Dataset excerpt:
※ ※ ※

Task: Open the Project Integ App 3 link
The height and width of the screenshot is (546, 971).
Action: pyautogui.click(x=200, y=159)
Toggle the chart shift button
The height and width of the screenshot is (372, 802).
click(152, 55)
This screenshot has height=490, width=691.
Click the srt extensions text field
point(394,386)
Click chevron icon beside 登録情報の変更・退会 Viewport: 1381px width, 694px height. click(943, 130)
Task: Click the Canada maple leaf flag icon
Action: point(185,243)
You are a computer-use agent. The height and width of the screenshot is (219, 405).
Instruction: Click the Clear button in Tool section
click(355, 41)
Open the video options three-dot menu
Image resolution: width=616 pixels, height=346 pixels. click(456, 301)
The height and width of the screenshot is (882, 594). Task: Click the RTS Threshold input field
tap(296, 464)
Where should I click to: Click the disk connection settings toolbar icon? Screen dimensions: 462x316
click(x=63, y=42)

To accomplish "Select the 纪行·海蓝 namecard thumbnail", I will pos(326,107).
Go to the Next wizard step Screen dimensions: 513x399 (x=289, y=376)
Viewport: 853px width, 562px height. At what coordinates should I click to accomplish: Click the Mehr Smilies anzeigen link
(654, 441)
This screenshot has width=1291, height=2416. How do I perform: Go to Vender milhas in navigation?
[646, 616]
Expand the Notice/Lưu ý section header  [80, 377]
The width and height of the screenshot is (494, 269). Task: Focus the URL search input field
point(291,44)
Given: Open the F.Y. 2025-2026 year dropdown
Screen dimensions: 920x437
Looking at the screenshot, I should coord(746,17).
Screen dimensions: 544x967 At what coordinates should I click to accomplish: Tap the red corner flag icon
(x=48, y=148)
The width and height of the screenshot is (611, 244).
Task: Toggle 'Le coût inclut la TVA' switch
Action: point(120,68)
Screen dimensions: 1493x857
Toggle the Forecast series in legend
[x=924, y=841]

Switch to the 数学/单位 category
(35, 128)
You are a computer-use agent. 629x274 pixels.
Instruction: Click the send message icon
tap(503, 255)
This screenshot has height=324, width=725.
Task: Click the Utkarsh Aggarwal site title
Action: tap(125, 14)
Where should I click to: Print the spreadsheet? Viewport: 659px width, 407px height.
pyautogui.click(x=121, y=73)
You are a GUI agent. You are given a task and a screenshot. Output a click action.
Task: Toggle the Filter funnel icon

※ ※ ※

EXERCISE: Reproduce every item above word for word, with no changes.

EXPECTED ANSWER:
Task: Open the Project Integ App 3 link
The height and width of the screenshot is (546, 971).
Action: pyautogui.click(x=200, y=159)
Toggle the chart shift button
The height and width of the screenshot is (372, 802).
click(152, 55)
This screenshot has height=490, width=691.
Click the srt extensions text field
point(394,386)
Click chevron icon beside 登録情報の変更・退会 Viewport: 1381px width, 694px height. click(943, 130)
Task: Click the Canada maple leaf flag icon
Action: point(185,243)
You are a computer-use agent. The height and width of the screenshot is (219, 405).
Instruction: Click the Clear button in Tool section
click(355, 41)
Open the video options three-dot menu
Image resolution: width=616 pixels, height=346 pixels. click(456, 301)
The height and width of the screenshot is (882, 594). Task: Click the RTS Threshold input field
tap(296, 464)
Where should I click to: Click the disk connection settings toolbar icon? Screen dimensions: 462x316
click(x=63, y=42)

To accomplish "Select the 纪行·海蓝 namecard thumbnail", I will pos(326,107).
Go to the Next wizard step Screen dimensions: 513x399 (x=289, y=376)
Viewport: 853px width, 562px height. At what coordinates should I click to accomplish: Click the Mehr Smilies anzeigen link
(654, 441)
This screenshot has width=1291, height=2416. How do I perform: Go to Vender milhas in navigation?
[646, 616]
Expand the Notice/Lưu ý section header  [80, 377]
The width and height of the screenshot is (494, 269). Task: Focus the URL search input field
point(291,44)
Given: Open the F.Y. 2025-2026 year dropdown
Screen dimensions: 920x437
Looking at the screenshot, I should coord(746,17).
Screen dimensions: 544x967 At what coordinates should I click to accomplish: Tap the red corner flag icon
(x=48, y=148)
The width and height of the screenshot is (611, 244).
Task: Toggle 'Le coût inclut la TVA' switch
Action: point(120,68)
Screen dimensions: 1493x857
Toggle the Forecast series in legend
[x=924, y=841]

Switch to the 数学/单位 category
(35, 128)
You are a computer-use agent. 629x274 pixels.
Instruction: Click the send message icon
tap(503, 255)
This screenshot has height=324, width=725.
Task: Click the Utkarsh Aggarwal site title
Action: tap(125, 14)
Where should I click to: Print the spreadsheet? Viewport: 659px width, 407px height.
pyautogui.click(x=121, y=73)
You are a GUI agent. You are given a task and a screenshot. Output a click action.
Task: Toggle the Filter funnel icon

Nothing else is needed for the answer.